Alaska-like with snow-capped peaks

impenetrable to the feeble mind

a winding scree of loose ciphers

jargon gobbledegook trollish rubbish

all belong on a garbage heap

this is where we long to weather

and moulder here till death we meet.


October 08, 2008

Character sketching and word associations

In ICW last week we were told to pick someone in the class and write a piece using their character as a starting point: write a physical description, write what little we know about that person, and then twist that into the basis of a fictional character for whom we will make up a childhood background. Here's the (very short) character sketch I came up with.
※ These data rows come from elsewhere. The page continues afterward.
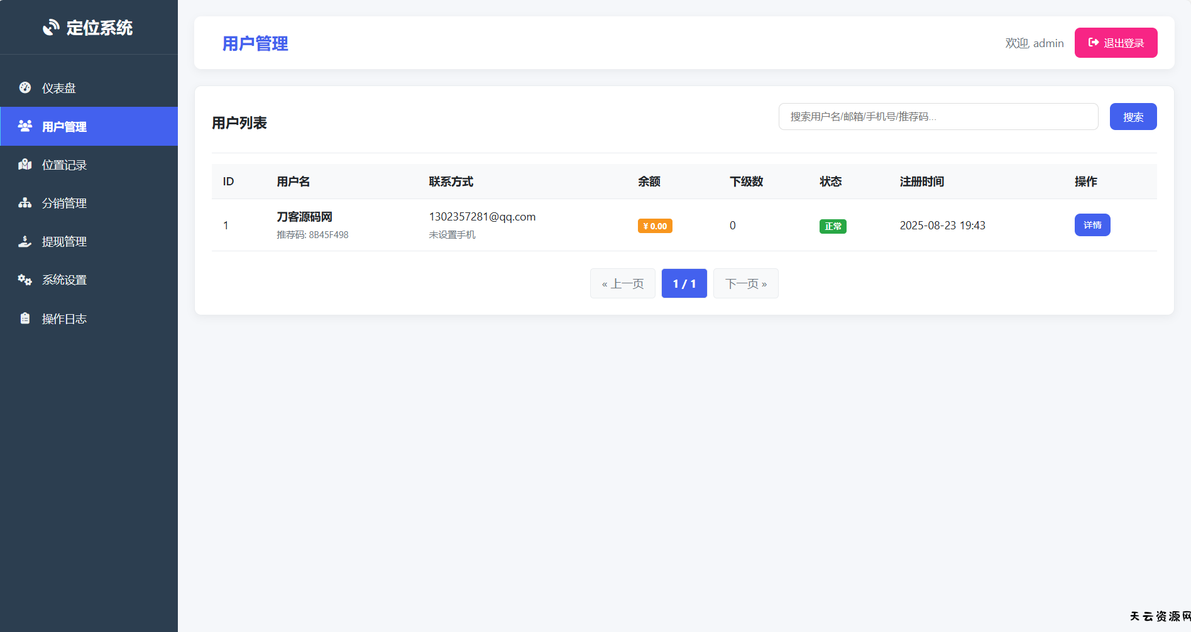This screenshot has height=632, width=1191.
Task: Open 分销管理 in the sidebar
Action: 64,204
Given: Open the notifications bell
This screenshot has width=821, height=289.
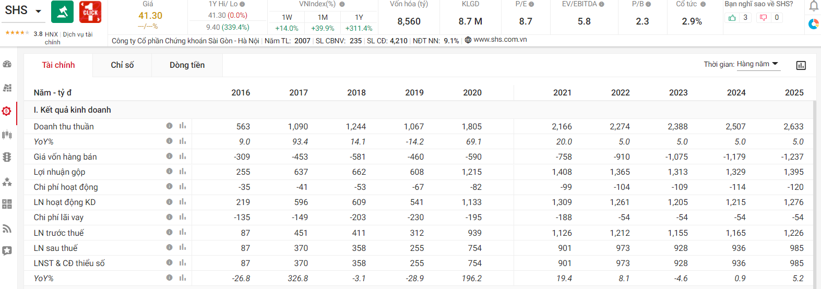Looking at the screenshot, I should (x=813, y=6).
A no-nonsense appearance, but still with a great sense of personal style. An open, smiling face that appears ready to welcome anyone in. A hard worker. But feeling under pressure, with the expectations of a previous generation laid upon her shoulders — she got a first class education, she must use it. Siblings surrounding her, competing with her. The rat-race in miniature. Parents pushing her, trying to get her to heights that they never reached and can only achieve through a diluted glory.
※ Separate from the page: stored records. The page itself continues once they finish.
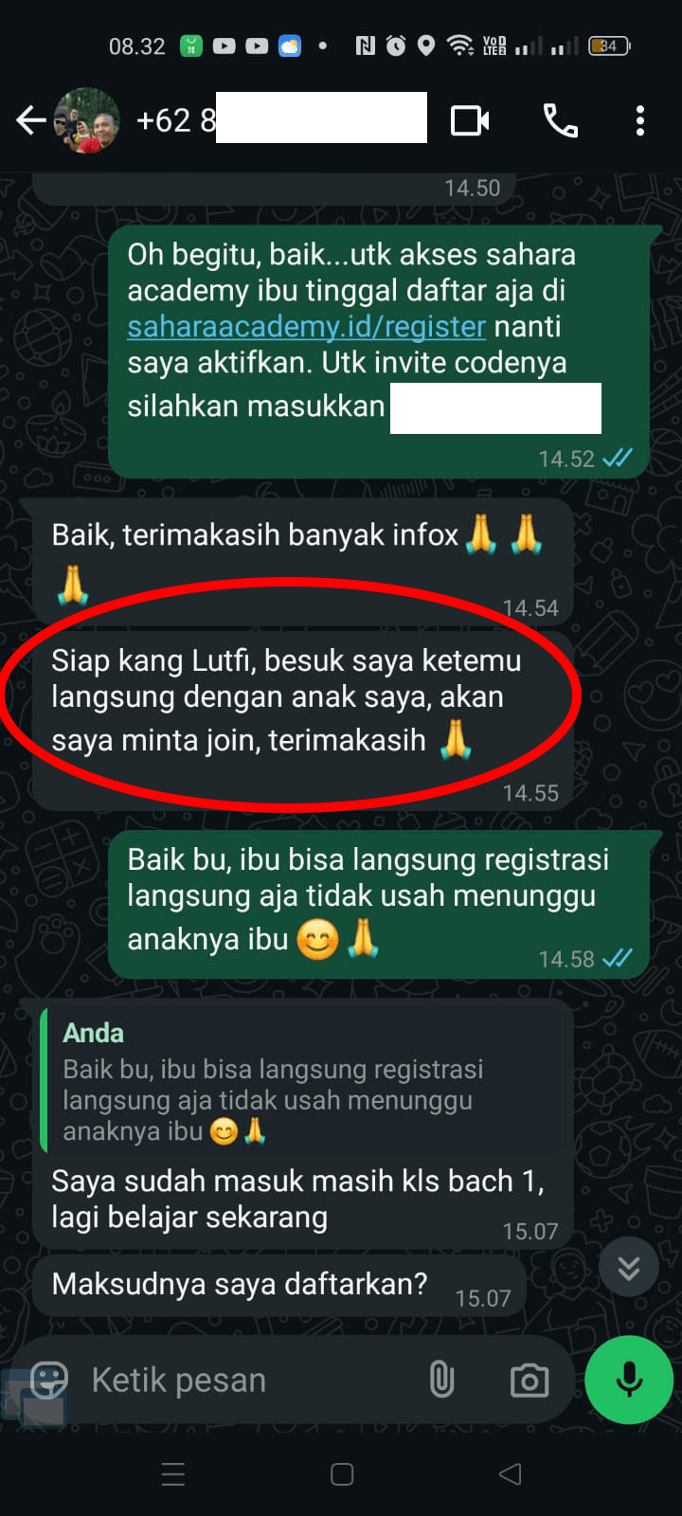Tap the Android recent apps navigation button
The image size is (682, 1516).
(173, 1474)
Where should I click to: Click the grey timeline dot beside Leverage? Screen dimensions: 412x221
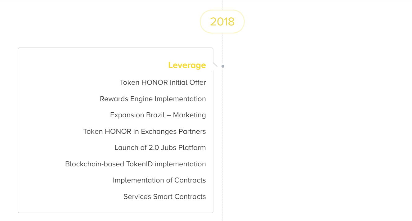click(x=223, y=66)
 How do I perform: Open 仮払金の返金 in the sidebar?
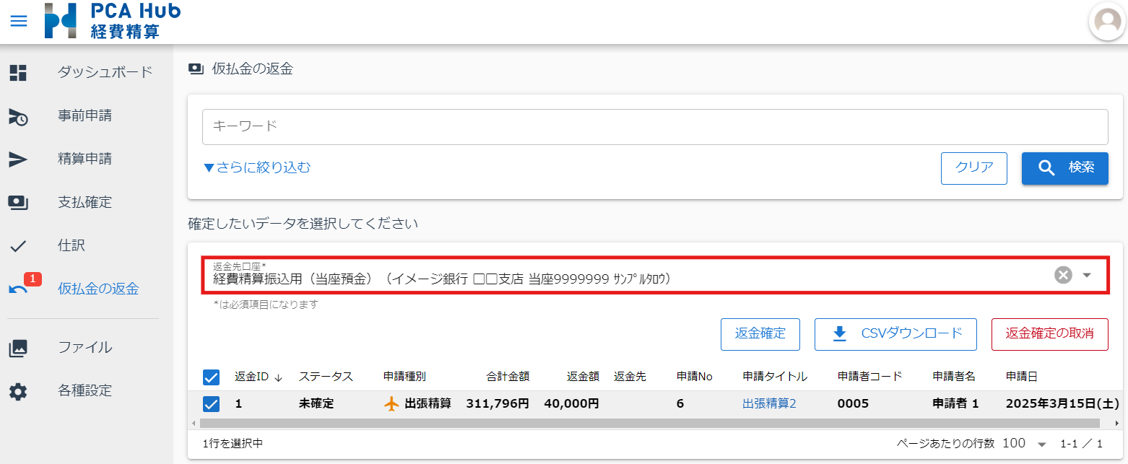point(97,289)
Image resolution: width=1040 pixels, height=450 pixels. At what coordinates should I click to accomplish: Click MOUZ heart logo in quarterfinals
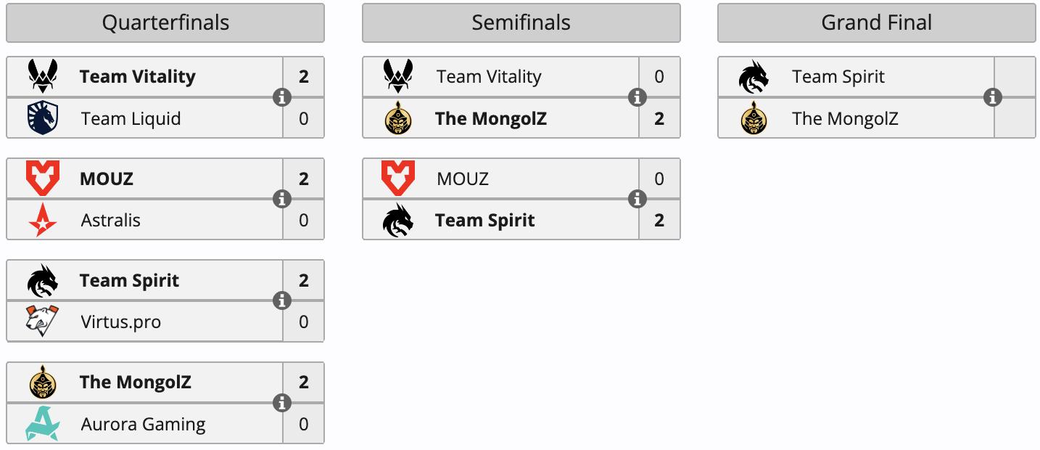click(x=43, y=179)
We were then told to write down one adjective that we felt encompassed all the ideas/thoughts/feelings contained within our character sketch, and the word I chose was "separate". What I found interesting was how people reacted to the piece considering that I had supplied them with my adjective prior to reading it out, especially when contrasted with the way they reacted to Joe's piece, as he told people what his choice of adjective was after he had read out his sketch. Having had Joe's piece read out to them before being given the adjective, people were able to formulate their own opinions of what his character sketch amounted to, and I don't think that I was the only one who had different ideas of what the adjective should have been when the one he then gave was "reticent". However, as I had given my adjective first it seemed that people had the word fixed in their heads, and as they were listening they were chalking up the story against the adjective, thus enabling them to pick out parts where they thought, yes, this character does seem as though she is separate in some way. Although I admit that this is certainly a far from perfect comparison, and my memory from last year is somewhat faded, the situation reminded me of Professor Docherty's lecture on the "dog dog dog" principle: because we are brought up being told that this creature is called "dog", we automatically comprehend that, yes, this thing is called dog, and we do not question why it should be called this and not something else. It seemed to me that a similar process occurred in the ICW class: because the other students had been presented with a word association they automatically defined areas of the character sketch that fitted with that adjective, as they knew that it must be there somewhere if I had told them so, whereas if they had not been given the word their minds may have veered off on a completely different course to mine.

All in all, I found it to be a very interesting excercise in exploring the relationship between writer and reader and also of the way exterior circumstances have such a heavy influence on the manner in which we receive writing.